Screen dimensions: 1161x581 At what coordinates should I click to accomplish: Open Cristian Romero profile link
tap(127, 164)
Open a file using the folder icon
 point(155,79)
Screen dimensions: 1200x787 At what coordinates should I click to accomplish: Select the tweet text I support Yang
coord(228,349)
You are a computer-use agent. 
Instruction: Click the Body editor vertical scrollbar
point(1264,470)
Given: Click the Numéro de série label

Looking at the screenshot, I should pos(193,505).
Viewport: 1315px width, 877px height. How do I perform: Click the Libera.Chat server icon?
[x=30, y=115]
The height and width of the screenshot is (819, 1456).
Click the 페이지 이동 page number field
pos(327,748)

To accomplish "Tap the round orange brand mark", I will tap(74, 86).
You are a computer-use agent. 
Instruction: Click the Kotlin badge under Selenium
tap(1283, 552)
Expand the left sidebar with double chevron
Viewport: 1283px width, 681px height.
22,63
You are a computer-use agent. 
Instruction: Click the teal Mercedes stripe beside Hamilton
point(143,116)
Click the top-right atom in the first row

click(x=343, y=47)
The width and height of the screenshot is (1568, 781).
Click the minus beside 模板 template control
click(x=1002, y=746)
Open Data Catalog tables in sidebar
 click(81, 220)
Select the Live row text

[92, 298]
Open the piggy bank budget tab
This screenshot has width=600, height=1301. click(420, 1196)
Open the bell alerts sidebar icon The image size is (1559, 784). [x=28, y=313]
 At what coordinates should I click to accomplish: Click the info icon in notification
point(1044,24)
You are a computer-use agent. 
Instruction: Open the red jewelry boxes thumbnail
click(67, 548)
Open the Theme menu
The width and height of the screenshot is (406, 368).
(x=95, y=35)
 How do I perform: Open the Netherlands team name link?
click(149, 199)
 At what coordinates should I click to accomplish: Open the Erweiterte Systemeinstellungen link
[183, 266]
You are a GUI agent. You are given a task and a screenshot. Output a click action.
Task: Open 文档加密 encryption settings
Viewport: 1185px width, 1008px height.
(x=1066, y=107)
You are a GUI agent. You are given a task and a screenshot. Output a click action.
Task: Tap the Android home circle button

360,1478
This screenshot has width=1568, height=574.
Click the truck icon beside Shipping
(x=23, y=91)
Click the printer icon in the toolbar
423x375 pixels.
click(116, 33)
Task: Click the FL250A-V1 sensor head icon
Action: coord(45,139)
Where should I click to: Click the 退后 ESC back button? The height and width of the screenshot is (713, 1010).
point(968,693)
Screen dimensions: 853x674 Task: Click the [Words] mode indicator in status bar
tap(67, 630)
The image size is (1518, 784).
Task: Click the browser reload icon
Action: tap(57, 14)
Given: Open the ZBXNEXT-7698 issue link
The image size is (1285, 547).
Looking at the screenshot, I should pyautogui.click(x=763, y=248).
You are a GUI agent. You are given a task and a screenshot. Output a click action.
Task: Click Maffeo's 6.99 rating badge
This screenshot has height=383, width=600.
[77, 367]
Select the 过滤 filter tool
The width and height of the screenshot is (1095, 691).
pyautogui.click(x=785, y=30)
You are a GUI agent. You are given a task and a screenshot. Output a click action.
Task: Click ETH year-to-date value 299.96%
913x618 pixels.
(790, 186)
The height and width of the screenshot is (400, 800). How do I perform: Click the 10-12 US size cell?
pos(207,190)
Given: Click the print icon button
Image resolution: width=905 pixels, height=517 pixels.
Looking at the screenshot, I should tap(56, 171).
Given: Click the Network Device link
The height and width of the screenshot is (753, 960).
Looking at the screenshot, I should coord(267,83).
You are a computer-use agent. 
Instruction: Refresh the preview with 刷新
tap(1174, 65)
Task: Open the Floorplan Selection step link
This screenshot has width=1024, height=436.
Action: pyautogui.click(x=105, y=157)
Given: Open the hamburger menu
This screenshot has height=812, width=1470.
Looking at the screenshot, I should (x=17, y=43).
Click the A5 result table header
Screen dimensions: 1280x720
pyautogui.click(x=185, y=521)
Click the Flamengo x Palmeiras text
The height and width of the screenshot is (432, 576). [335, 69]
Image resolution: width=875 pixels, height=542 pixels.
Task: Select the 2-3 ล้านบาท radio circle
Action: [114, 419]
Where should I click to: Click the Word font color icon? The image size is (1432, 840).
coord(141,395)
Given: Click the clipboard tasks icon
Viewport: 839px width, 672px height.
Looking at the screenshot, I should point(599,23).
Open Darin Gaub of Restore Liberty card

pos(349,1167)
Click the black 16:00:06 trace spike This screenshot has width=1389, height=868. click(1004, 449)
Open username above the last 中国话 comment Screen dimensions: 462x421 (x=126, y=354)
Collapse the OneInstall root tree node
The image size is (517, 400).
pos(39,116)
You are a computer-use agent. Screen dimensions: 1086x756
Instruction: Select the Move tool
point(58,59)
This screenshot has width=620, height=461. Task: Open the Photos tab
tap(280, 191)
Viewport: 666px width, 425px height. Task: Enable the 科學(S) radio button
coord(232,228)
※
Problem to work on » Rewrite all of the lines above, swapping "computer-use agent" for "desktop agent" everywhere it occurs and leaving everything else untouched.

Solution to the problem »
Screen dimensions: 1161x581 At what coordinates should I click to accomplish: Open Cristian Romero profile link
tap(127, 164)
Open a file using the folder icon
 point(155,79)
Screen dimensions: 1200x787 At what coordinates should I click to accomplish: Select the tweet text I support Yang
coord(228,349)
You are a desktop agent. 
Instruction: Click the Body editor vertical scrollbar
point(1264,470)
Given: Click the Numéro de série label

Looking at the screenshot, I should pos(193,505).
Viewport: 1315px width, 877px height. How do I perform: Click the Libera.Chat server icon?
[x=30, y=115]
The height and width of the screenshot is (819, 1456).
Click the 페이지 이동 page number field
pos(327,748)

To accomplish "Tap the round orange brand mark", I will tap(74, 86).
You are a desktop agent. 
Instruction: Click the Kotlin badge under Selenium
tap(1283, 552)
Expand the left sidebar with double chevron
Viewport: 1283px width, 681px height.
22,63
You are a desktop agent. 
Instruction: Click the teal Mercedes stripe beside Hamilton
point(143,116)
Click the top-right atom in the first row

click(x=343, y=47)
The width and height of the screenshot is (1568, 781).
Click the minus beside 模板 template control
click(x=1002, y=746)
Open Data Catalog tables in sidebar
 click(81, 220)
Select the Live row text

[92, 298]
Open the piggy bank budget tab
This screenshot has width=600, height=1301. click(420, 1196)
Open the bell alerts sidebar icon The image size is (1559, 784). [x=28, y=313]
 At what coordinates should I click to accomplish: Click the info icon in notification
point(1044,24)
You are a desktop agent. 
Instruction: Open the red jewelry boxes thumbnail
click(67, 548)
Open the Theme menu
The width and height of the screenshot is (406, 368).
(x=95, y=35)
 How do I perform: Open the Netherlands team name link?
click(149, 199)
 At what coordinates should I click to accomplish: Open the Erweiterte Systemeinstellungen link
[183, 266]
You are a GUI agent. You are given a task and a screenshot. Output a click action.
Task: Open 文档加密 encryption settings
Viewport: 1185px width, 1008px height.
(x=1066, y=107)
You are a GUI agent. You are given a task and a screenshot. Output a click action.
Task: Tap the Android home circle button

360,1478
This screenshot has width=1568, height=574.
Click the truck icon beside Shipping
(x=23, y=91)
Click the printer icon in the toolbar
423x375 pixels.
click(116, 33)
Task: Click the FL250A-V1 sensor head icon
Action: coord(45,139)
Where should I click to: Click the 退后 ESC back button? The height and width of the screenshot is (713, 1010).
point(968,693)
Screen dimensions: 853x674 Task: Click the [Words] mode indicator in status bar
tap(67, 630)
The image size is (1518, 784).
Task: Click the browser reload icon
Action: tap(57, 14)
Given: Open the ZBXNEXT-7698 issue link
The image size is (1285, 547).
Looking at the screenshot, I should pyautogui.click(x=763, y=248).
You are a GUI agent. You are given a task and a screenshot. Output a click action.
Task: Click Maffeo's 6.99 rating badge
This screenshot has height=383, width=600.
[77, 367]
Select the 过滤 filter tool
The width and height of the screenshot is (1095, 691).
pyautogui.click(x=785, y=30)
You are a GUI agent. You are given a task and a screenshot. Output a click action.
Task: Click ETH year-to-date value 299.96%
913x618 pixels.
(790, 186)
The height and width of the screenshot is (400, 800). How do I perform: Click the 10-12 US size cell?
pos(207,190)
Given: Click the print icon button
Image resolution: width=905 pixels, height=517 pixels.
Looking at the screenshot, I should tap(56, 171).
Given: Click the Network Device link
The height and width of the screenshot is (753, 960).
Looking at the screenshot, I should coord(267,83).
You are a desktop agent. 
Instruction: Refresh the preview with 刷新
tap(1174, 65)
Task: Open the Floorplan Selection step link
This screenshot has width=1024, height=436.
Action: pyautogui.click(x=105, y=157)
Given: Open the hamburger menu
This screenshot has height=812, width=1470.
Looking at the screenshot, I should (x=17, y=43).
Click the A5 result table header
Screen dimensions: 1280x720
pyautogui.click(x=185, y=521)
Click the Flamengo x Palmeiras text
The height and width of the screenshot is (432, 576). [335, 69]
Image resolution: width=875 pixels, height=542 pixels.
Task: Select the 2-3 ล้านบาท radio circle
Action: [114, 419]
Where should I click to: Click the Word font color icon? The image size is (1432, 840).
coord(141,395)
Given: Click the clipboard tasks icon
Viewport: 839px width, 672px height.
Looking at the screenshot, I should point(599,23).
Open Darin Gaub of Restore Liberty card

pos(349,1167)
Click the black 16:00:06 trace spike This screenshot has width=1389, height=868. click(1004, 449)
Open username above the last 中国话 comment Screen dimensions: 462x421 (x=126, y=354)
Collapse the OneInstall root tree node
The image size is (517, 400).
pos(39,116)
You are a desktop agent. Screen dimensions: 1086x756
Instruction: Select the Move tool
point(58,59)
This screenshot has width=620, height=461. Task: Open the Photos tab
tap(280, 191)
Viewport: 666px width, 425px height. Task: Enable the 科學(S) radio button
coord(232,228)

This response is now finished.